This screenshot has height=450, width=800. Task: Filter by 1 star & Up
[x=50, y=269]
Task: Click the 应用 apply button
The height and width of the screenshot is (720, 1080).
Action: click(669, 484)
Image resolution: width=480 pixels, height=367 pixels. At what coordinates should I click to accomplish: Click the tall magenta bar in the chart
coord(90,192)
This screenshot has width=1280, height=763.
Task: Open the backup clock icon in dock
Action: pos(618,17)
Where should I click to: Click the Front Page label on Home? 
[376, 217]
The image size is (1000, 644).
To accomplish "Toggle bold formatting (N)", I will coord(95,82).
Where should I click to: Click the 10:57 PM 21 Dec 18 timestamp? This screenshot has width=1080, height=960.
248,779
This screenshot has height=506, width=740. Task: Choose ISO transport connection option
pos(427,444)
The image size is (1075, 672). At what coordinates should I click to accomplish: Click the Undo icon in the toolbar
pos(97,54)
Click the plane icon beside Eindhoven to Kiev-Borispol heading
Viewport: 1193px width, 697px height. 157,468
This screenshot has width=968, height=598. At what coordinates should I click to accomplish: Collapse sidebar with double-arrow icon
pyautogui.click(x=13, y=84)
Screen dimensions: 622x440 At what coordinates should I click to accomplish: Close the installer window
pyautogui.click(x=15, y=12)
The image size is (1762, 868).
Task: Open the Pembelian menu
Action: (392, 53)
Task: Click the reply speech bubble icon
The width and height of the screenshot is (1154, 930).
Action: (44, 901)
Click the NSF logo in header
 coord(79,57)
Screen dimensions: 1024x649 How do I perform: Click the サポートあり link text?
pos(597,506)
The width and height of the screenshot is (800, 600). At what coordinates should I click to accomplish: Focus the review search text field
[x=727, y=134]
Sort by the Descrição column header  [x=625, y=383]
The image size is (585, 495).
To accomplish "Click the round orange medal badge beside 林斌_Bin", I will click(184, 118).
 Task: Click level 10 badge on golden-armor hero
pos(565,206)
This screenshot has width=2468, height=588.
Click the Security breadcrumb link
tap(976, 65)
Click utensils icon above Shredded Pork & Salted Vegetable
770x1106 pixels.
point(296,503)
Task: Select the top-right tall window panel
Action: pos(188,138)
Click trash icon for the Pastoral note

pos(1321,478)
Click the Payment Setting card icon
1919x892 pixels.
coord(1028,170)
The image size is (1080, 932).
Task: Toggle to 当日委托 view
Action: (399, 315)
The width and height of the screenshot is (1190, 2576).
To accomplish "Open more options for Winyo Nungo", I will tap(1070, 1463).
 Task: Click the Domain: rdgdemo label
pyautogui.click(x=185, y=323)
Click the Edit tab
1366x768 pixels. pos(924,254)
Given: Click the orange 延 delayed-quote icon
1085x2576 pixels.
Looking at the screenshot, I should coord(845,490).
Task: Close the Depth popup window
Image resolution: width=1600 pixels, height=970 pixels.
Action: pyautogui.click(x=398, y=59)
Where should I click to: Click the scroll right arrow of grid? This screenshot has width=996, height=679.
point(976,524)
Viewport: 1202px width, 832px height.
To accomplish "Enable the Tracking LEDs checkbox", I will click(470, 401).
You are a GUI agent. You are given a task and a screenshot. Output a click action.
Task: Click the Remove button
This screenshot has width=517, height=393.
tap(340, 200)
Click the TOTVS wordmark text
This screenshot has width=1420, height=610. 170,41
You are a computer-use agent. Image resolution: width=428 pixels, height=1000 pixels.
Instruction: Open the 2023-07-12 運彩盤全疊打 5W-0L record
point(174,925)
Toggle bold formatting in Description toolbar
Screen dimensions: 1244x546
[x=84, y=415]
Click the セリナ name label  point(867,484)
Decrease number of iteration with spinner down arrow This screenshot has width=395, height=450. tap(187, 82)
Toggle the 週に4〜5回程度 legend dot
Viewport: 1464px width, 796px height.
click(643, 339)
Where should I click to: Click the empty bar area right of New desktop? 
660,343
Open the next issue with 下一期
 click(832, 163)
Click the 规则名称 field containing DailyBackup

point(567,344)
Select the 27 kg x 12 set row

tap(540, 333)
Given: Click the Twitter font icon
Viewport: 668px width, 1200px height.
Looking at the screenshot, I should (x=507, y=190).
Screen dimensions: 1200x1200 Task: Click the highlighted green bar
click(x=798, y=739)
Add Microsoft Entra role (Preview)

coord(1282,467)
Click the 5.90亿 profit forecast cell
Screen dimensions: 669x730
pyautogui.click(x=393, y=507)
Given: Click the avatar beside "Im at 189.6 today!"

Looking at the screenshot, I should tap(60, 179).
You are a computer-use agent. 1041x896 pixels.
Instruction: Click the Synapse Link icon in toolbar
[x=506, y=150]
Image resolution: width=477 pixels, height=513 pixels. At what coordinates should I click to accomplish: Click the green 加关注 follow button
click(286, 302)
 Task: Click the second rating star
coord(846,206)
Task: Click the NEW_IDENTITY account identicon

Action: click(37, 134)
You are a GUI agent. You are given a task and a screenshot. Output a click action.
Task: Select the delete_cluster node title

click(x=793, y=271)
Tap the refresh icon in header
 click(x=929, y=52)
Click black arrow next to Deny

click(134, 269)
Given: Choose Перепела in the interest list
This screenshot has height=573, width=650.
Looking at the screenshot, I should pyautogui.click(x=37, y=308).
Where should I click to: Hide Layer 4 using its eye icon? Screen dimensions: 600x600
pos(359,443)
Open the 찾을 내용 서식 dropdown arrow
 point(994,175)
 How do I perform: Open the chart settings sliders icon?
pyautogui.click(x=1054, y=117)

# Your task:
Line by line, repeat the data exactly.

# Result for this task:
This screenshot has height=450, width=800. Task: Filter by 1 star & Up
[x=50, y=269]
Task: Click the 应用 apply button
The height and width of the screenshot is (720, 1080).
Action: click(669, 484)
Image resolution: width=480 pixels, height=367 pixels. At what coordinates should I click to accomplish: Click the tall magenta bar in the chart
coord(90,192)
This screenshot has width=1280, height=763.
Task: Open the backup clock icon in dock
Action: pos(618,17)
Where should I click to: Click the Front Page label on Home? 
[376, 217]
The image size is (1000, 644).
To accomplish "Toggle bold formatting (N)", I will coord(95,82).
Where should I click to: Click the 10:57 PM 21 Dec 18 timestamp? This screenshot has width=1080, height=960.
248,779
This screenshot has height=506, width=740. Task: Choose ISO transport connection option
pos(427,444)
The image size is (1075, 672). At what coordinates should I click to accomplish: Click the Undo icon in the toolbar
pos(97,54)
Click the plane icon beside Eindhoven to Kiev-Borispol heading
Viewport: 1193px width, 697px height. 157,468
This screenshot has width=968, height=598. At what coordinates should I click to accomplish: Collapse sidebar with double-arrow icon
pyautogui.click(x=13, y=84)
Screen dimensions: 622x440 At what coordinates should I click to accomplish: Close the installer window
pyautogui.click(x=15, y=12)
The image size is (1762, 868).
Task: Open the Pembelian menu
Action: (392, 53)
Task: Click the reply speech bubble icon
The width and height of the screenshot is (1154, 930).
Action: (44, 901)
Click the NSF logo in header
 coord(79,57)
Screen dimensions: 1024x649 How do I perform: Click the サポートあり link text?
pos(597,506)
The width and height of the screenshot is (800, 600). At what coordinates should I click to accomplish: Focus the review search text field
[x=727, y=134]
Sort by the Descrição column header  [x=625, y=383]
The image size is (585, 495).
To accomplish "Click the round orange medal badge beside 林斌_Bin", I will click(184, 118).
 Task: Click level 10 badge on golden-armor hero
pos(565,206)
This screenshot has width=2468, height=588.
Click the Security breadcrumb link
tap(976, 65)
Click utensils icon above Shredded Pork & Salted Vegetable
770x1106 pixels.
point(296,503)
Task: Select the top-right tall window panel
Action: pos(188,138)
Click trash icon for the Pastoral note

pos(1321,478)
Click the Payment Setting card icon
1919x892 pixels.
coord(1028,170)
The image size is (1080, 932).
Task: Toggle to 当日委托 view
Action: (399, 315)
The width and height of the screenshot is (1190, 2576).
To accomplish "Open more options for Winyo Nungo", I will tap(1070, 1463).
 Task: Click the Domain: rdgdemo label
pyautogui.click(x=185, y=323)
Click the Edit tab
1366x768 pixels. pos(924,254)
Given: Click the orange 延 delayed-quote icon
1085x2576 pixels.
Looking at the screenshot, I should coord(845,490).
Task: Close the Depth popup window
Image resolution: width=1600 pixels, height=970 pixels.
Action: pyautogui.click(x=398, y=59)
Where should I click to: Click the scroll right arrow of grid? This screenshot has width=996, height=679.
point(976,524)
Viewport: 1202px width, 832px height.
To accomplish "Enable the Tracking LEDs checkbox", I will click(470, 401).
You are a GUI agent. You are given a task and a screenshot. Output a click action.
Task: Click the Remove button
This screenshot has width=517, height=393.
tap(340, 200)
Click the TOTVS wordmark text
This screenshot has width=1420, height=610. 170,41
You are a computer-use agent. Image resolution: width=428 pixels, height=1000 pixels.
Instruction: Open the 2023-07-12 運彩盤全疊打 5W-0L record
point(174,925)
Toggle bold formatting in Description toolbar
Screen dimensions: 1244x546
[x=84, y=415]
Click the セリナ name label  point(867,484)
Decrease number of iteration with spinner down arrow This screenshot has width=395, height=450. tap(187, 82)
Toggle the 週に4〜5回程度 legend dot
Viewport: 1464px width, 796px height.
click(643, 339)
Where should I click to: Click the empty bar area right of New desktop? 
660,343
Open the next issue with 下一期
 click(832, 163)
Click the 规则名称 field containing DailyBackup

point(567,344)
Select the 27 kg x 12 set row

tap(540, 333)
Given: Click the Twitter font icon
Viewport: 668px width, 1200px height.
Looking at the screenshot, I should (x=507, y=190).
Screen dimensions: 1200x1200 Task: Click the highlighted green bar
click(x=798, y=739)
Add Microsoft Entra role (Preview)

coord(1282,467)
Click the 5.90亿 profit forecast cell
Screen dimensions: 669x730
pyautogui.click(x=393, y=507)
Given: Click the avatar beside "Im at 189.6 today!"

Looking at the screenshot, I should tap(60, 179).
You are a computer-use agent. 1041x896 pixels.
Instruction: Click the Synapse Link icon in toolbar
[x=506, y=150]
Image resolution: width=477 pixels, height=513 pixels. At what coordinates should I click to accomplish: Click the green 加关注 follow button
click(286, 302)
 Task: Click the second rating star
coord(846,206)
Task: Click the NEW_IDENTITY account identicon

Action: click(37, 134)
You are a GUI agent. You are given a task and a screenshot. Output a click action.
Task: Select the delete_cluster node title

click(x=793, y=271)
Tap the refresh icon in header
 click(x=929, y=52)
Click black arrow next to Deny

click(134, 269)
Given: Choose Перепела in the interest list
This screenshot has height=573, width=650.
Looking at the screenshot, I should pyautogui.click(x=37, y=308).
Where should I click to: Hide Layer 4 using its eye icon? Screen dimensions: 600x600
pos(359,443)
Open the 찾을 내용 서식 dropdown arrow
 point(994,175)
 How do I perform: Open the chart settings sliders icon?
pyautogui.click(x=1054, y=117)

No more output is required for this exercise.